The video starts with a jarring shot of Olympic silver-medalist PV Sindhu screaming in agony, which is then followed by the aforementioned lines being spoken (presumably) by her.
Soon, we learn that Sindhu is thankful, grateful for the pain, the sleeplessness, the shouting, the breathlessness, because how else do you win an Olympic medal?
Gatorade's latest ad, featuring India's star badminton player and her coach P.Gopichand, is a teacher's day special done differently. While most ads tend to focus on how amazing teachers and how much we love them, Sindhu says it's okay to hate your teacher for the right reasons.
The ad ends with her smashing an unlucky shuttlecock from a great height as she says, “I hate him because he believes in me”. It's glorious to watch, but once one gets past the aesthetic of the advertisement, better sense prevails.
How can we differentiate abuse from the coaching methods of Gopichand as described in this ad? Does a medal convert years of cruelty and turn it into ideal teaching methods? What message does this ad send to teachers who hit kids “for their own good”?

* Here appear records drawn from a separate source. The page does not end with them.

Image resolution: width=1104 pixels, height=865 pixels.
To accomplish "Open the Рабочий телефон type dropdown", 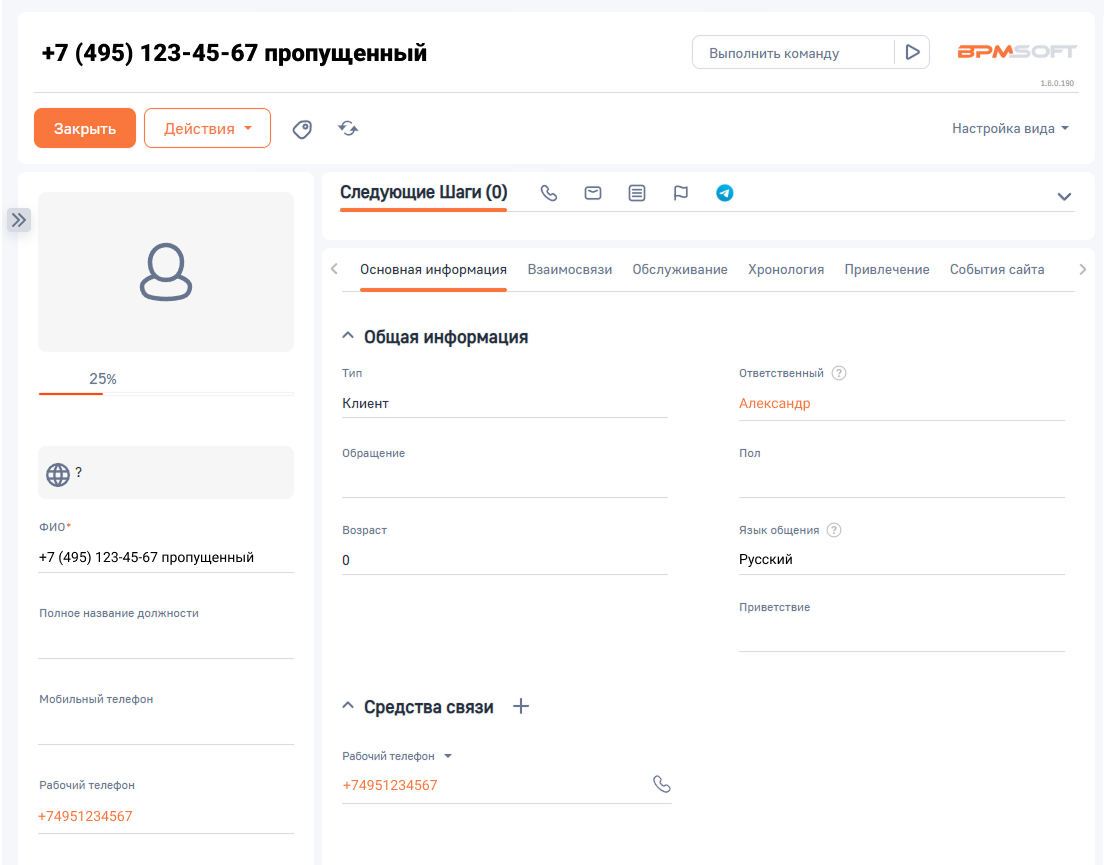I will click(x=448, y=757).
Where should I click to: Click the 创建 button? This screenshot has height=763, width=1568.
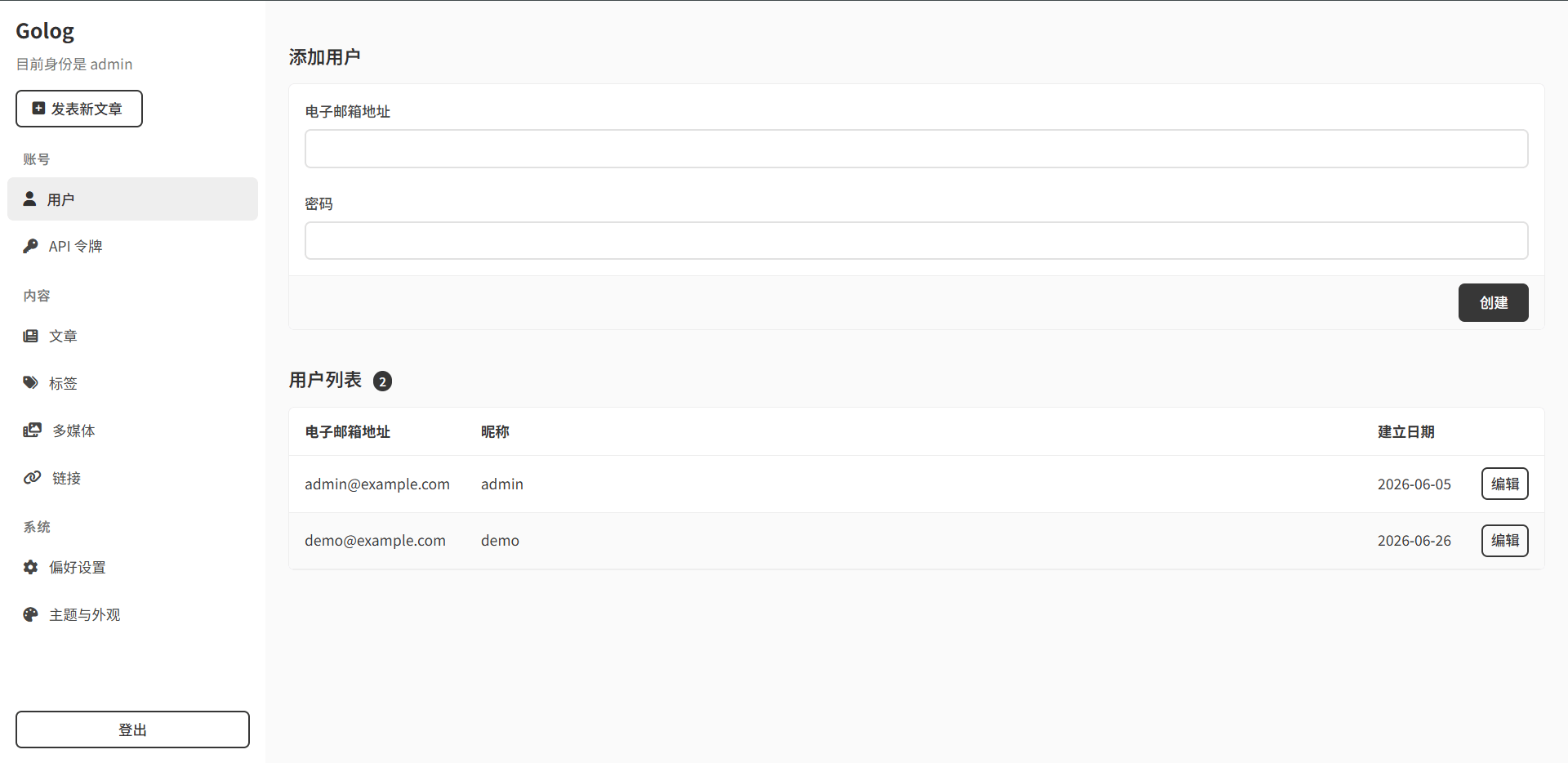(x=1493, y=302)
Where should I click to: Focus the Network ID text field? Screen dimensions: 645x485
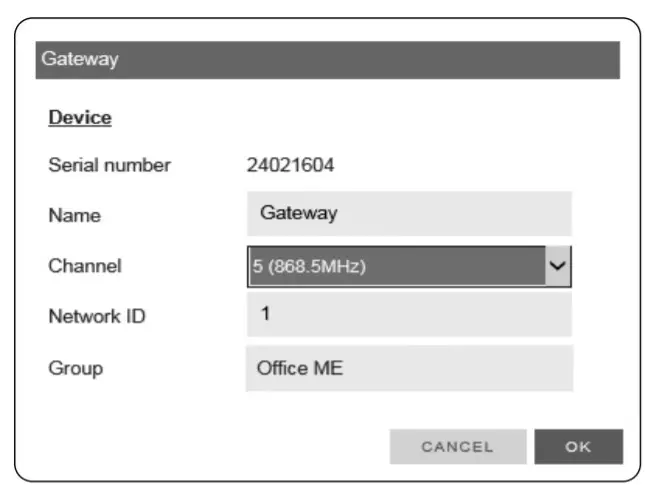coord(409,315)
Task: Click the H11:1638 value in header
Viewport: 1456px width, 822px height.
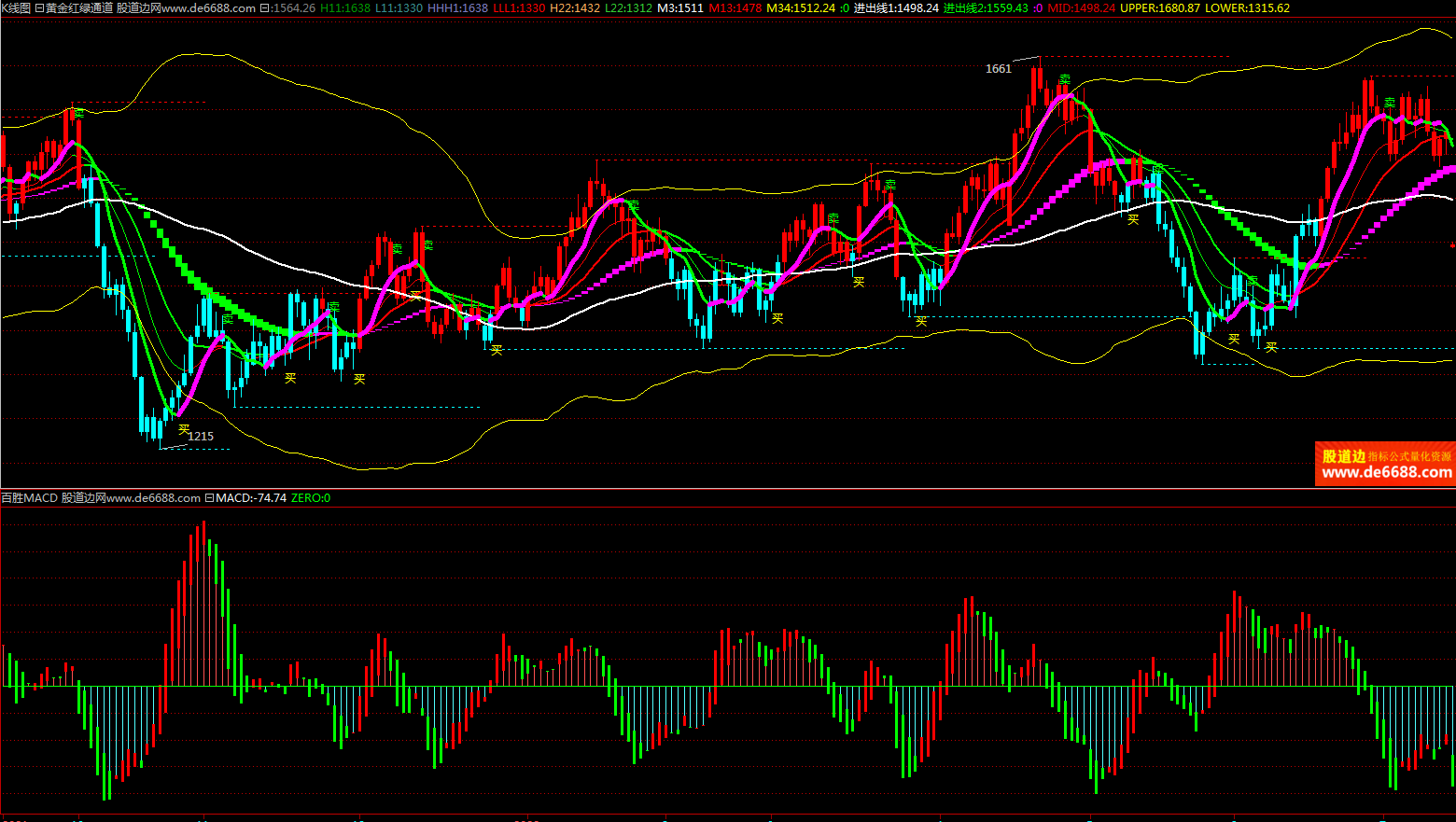Action: [x=345, y=7]
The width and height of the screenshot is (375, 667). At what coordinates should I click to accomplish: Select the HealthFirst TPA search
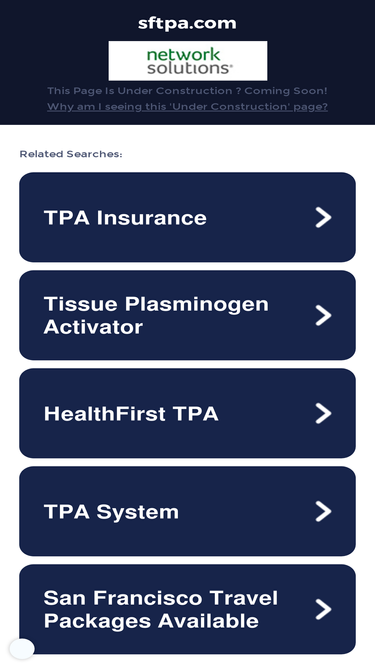(x=188, y=413)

These are uncomfortable questions, for no one wants to see Gopichand through the lens of an abusive teacher. Known to have moulded some of India's best sportspersons, Gopichand is understood as the prototype of a good teacher.
The problem with this ad aren't his teaching methods, though. It's that it chooses to show a very abusive side to what coaching could entail, and then sells it with a sweeping statement – “Gatorade celebrates those who teach us to sweat more”.
Teaching really isn't necessarily about making your students sweat. It is a disservice to thousands of brilliant teachers, including Gopichand himself, to redefine teaching as a clinical, heartless method whose ends justify the means.
It is misleading to celebrate apathetic teaching methods when India reels from hundreds of horrifying cases of corporal punishment in schools. Despite there being a law to protect children against both mental and physical harassment – RTE Act 2009 – not many teachers in India spare the rod.
Interestingly, the law also covers mental harassment, and what could be more indicative of mental harassment than the student actively hating the teacher for their teaching methods?
Some might argue this is stretching the argument, and sure, the context is that of a student-teacher duo the whole world knows. However, knowing their context doesn't mean everyone will get the same message from the ad.
For teachers who believe in corporal punishment, this only reinforces the need to punish, or, at least, be ruthless, because surely, that will get you a performer. We're not sure that's the message Gatorade would like to, or should, send.